Изменить размер шрифта - +

– Все картины так или иначе влияют на судьбы людей, – вздохнул Нифонтов. – Для того и существует искусство и, в частности, живопись.

Он еще раз взглянул на картину – и снова с трудом отвел глаза.

– Увы, о серьезном искусстве здесь говорить не приходится. Хотя, конечно, этот Стасов имеет определенный талант. Он, по крайней мере, искренен, а искренность в нашем деле дорогого стоит. И он философ, хотя и несколько наивный. Да, кстати, Егор…

Тарас взял чуткой рукой Егора под локоть и отвел на два шага в сторону. Красавицы, оставшись одни, неловко помялись у непонятной картины и, стуча каблуками, двинулись дальше, поддерживая друг друга, как две жерди в шалаше.

– Когда ты будешь у меня? – спросил Тарас, так и не глянув им вслед. – Помнится, ты обещал еще два месяца назад.

– Но, Тарас, – виновато улыбнулся Егор, – совсем нет времени. Закопался в писанине, издатель мечет молнии, ни минуты свободной. Сюда вот еле вырвался. А у тебя сеансы, когда мне их высиживать?

– Три сеанса, – сказал Тарас. – Три сеанса по часу. И портрет будет готов.

– Три? – спросил обреченно Егор.

– Три. Обещаю.

– Хорошо. На следующей неделе буду. Но все таки…

– Да?

– Тарас, ну чем я заслужил, чтобы ты, такой большой, великий художник, занимался мной, маленьким беллетристом?

– Во первых, не таким уж маленьким, – спокойно возразил живописец. – А во вторых, у тебя такой взгляд, что я просто не могу его не написать. Поверь, это будет наш лучший портрет.

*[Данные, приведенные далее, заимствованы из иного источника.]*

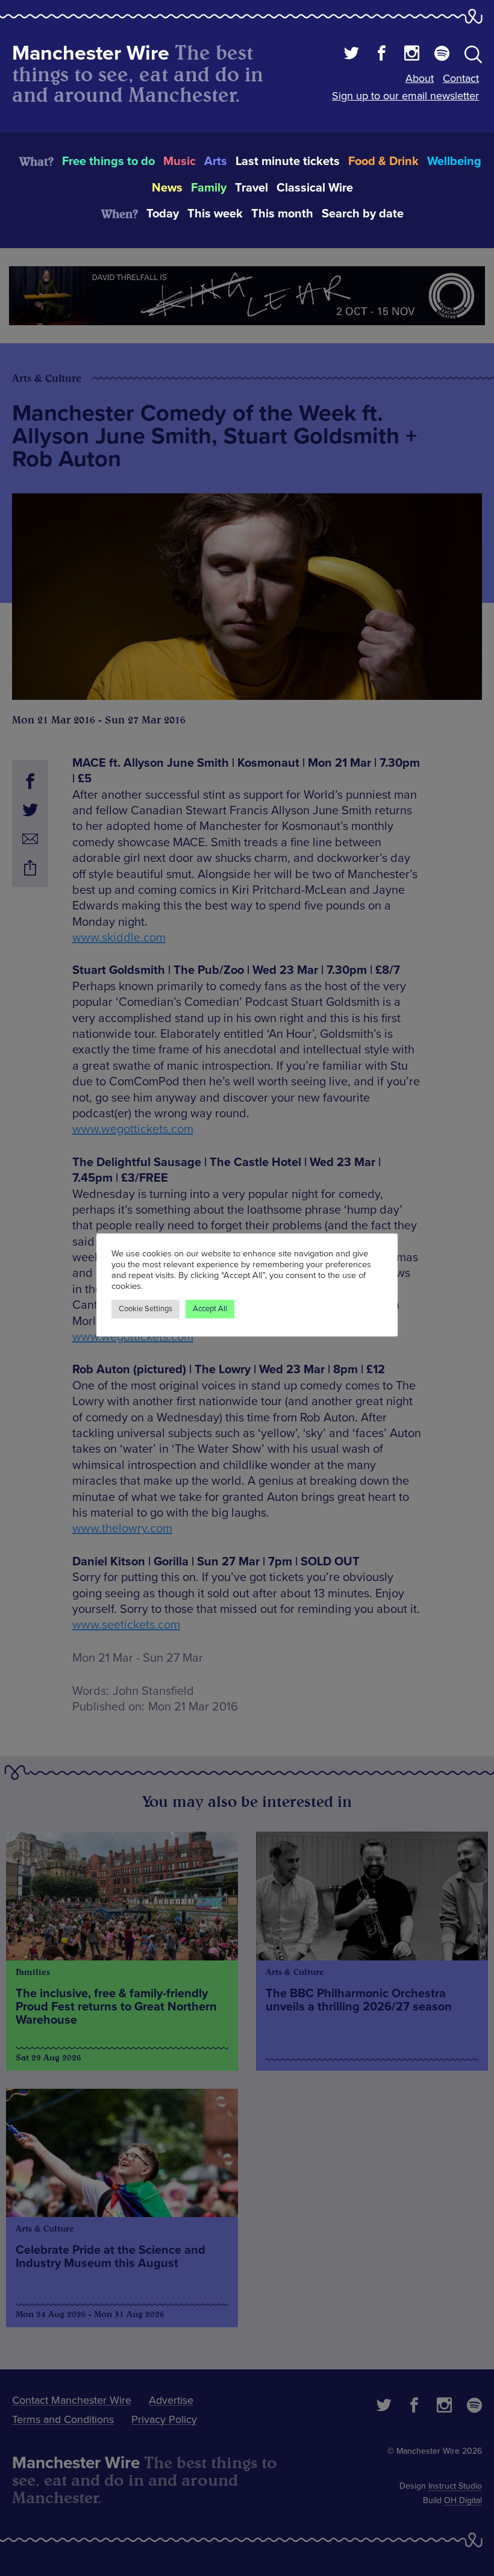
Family (209, 188)
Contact (461, 78)
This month (282, 214)
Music (179, 161)
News (167, 188)
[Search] (473, 56)
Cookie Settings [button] (145, 1309)
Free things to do (108, 161)
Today (162, 214)
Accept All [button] (210, 1309)
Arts (215, 161)
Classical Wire (315, 188)
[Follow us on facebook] (381, 55)
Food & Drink (383, 161)
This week (215, 214)
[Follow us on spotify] (441, 55)
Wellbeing (454, 161)
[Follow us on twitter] (351, 55)
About (419, 78)
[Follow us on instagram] (411, 55)
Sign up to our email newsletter (405, 95)
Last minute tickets (288, 161)
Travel (251, 188)
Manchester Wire (90, 53)
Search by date (363, 214)
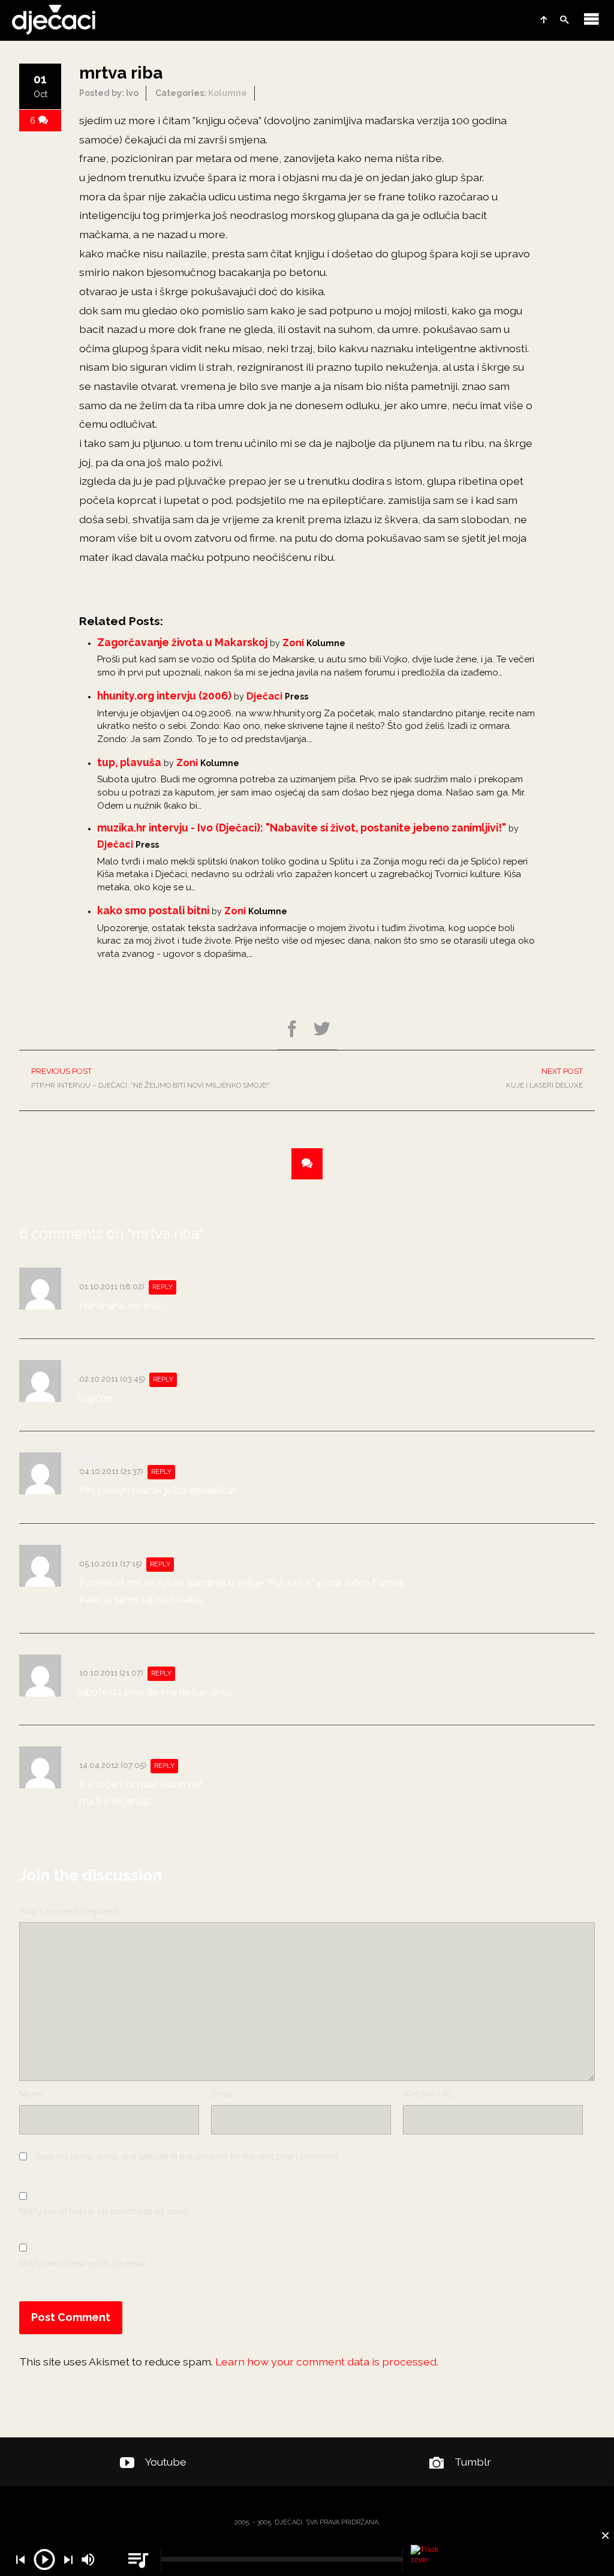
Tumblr (473, 2461)
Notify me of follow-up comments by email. (104, 2211)
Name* (32, 2093)
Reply (162, 1287)
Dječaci (264, 696)
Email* (223, 2093)
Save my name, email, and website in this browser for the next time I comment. (187, 2156)
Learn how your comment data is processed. (326, 2361)
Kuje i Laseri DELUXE (544, 1078)
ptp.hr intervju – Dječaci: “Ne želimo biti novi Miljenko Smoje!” (150, 1078)
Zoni (293, 642)
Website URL (428, 2093)
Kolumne (227, 93)
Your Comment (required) (69, 1911)
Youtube (165, 2461)
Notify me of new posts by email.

– Ладно, – сдался Егор. – Убедил.

Он осекся. Из боковой галереи вышла Великая Певица, сопровождаемая свитой. Егор со всей почтительностью поклонился. Великая Певица тоже решилась заметить его и даже расщедрилась на подобие улыбки. Егор подождал, не поманит ли пальчиком. Давеча подарил ей книгу – вдруг осчастливит рецензией? Не поманила. Певица уже направлялась к выходу и задерживаться не намеревалась.

– Значит, жду тебя, Егор, – поспешно сказал Тарас. – На следующей неделе.

– Да, – выходя из гипноза, кивнул Егор, – обязательно буду.

Тарас тряхнул волосами и пошел догонять Великую Певицу и ее свиту, постепенно густеющую к выходу.

– Послушай, Егорчик, – послышалось над самым ухом у Егора, – тебе весь этот снобизм не опротивел?

Он оглянулся. Перед ним, задрав длинный подбородок, стояла Ксюша Невская, дочь известного политика, и презрительно кривила большой породистый рот.

– Не могу, блин, – громко восклицала она, тем более смело, что главные посетители выставки удалились. – Соберутся эти так называемые сливки и давай друг перед другом выпендриваться. Видел, как они брюликами обвешались? Как новогодние елки. А сами только из своих тамбовов вылезли. Они так же разбираются в живописи, как я в картофельных очистках. Блин, сливки!

Мимо локомотивом прогрохотали две красавицы, глядя с некоторым испугом на бесстрашную, как революционный матрос, девушку.

Егор улыбнулся. Резать правду матку, особенно в виду телекамер, было прерогативой Ксюши Невской, и это же кормило ее и одевало.

– Да бог с ними, Ксюш, – сказал примирительно Егор. – Скажи лучше, как тебе картины?

– Дрянь, – в свойственной ей лаконичной манере вынесла свою оценку Ксюша, отнюдь при этом не понизив голос. – Правда, была одна, где у меня чуть не намокло… О, смотри, уставилась, ворона. Нацепила Картье на три лимона и думает, что она круче всех. Лошица!

Егор усмехнулся, поощряя ее гнев. Хотя влезать в скандал с женой одного из толстосумов ему совсем не улыбалось. Но и ретироваться нельзя. Если Ксюша разочаруется в нем, ее вердикт будет суровым и окончательным.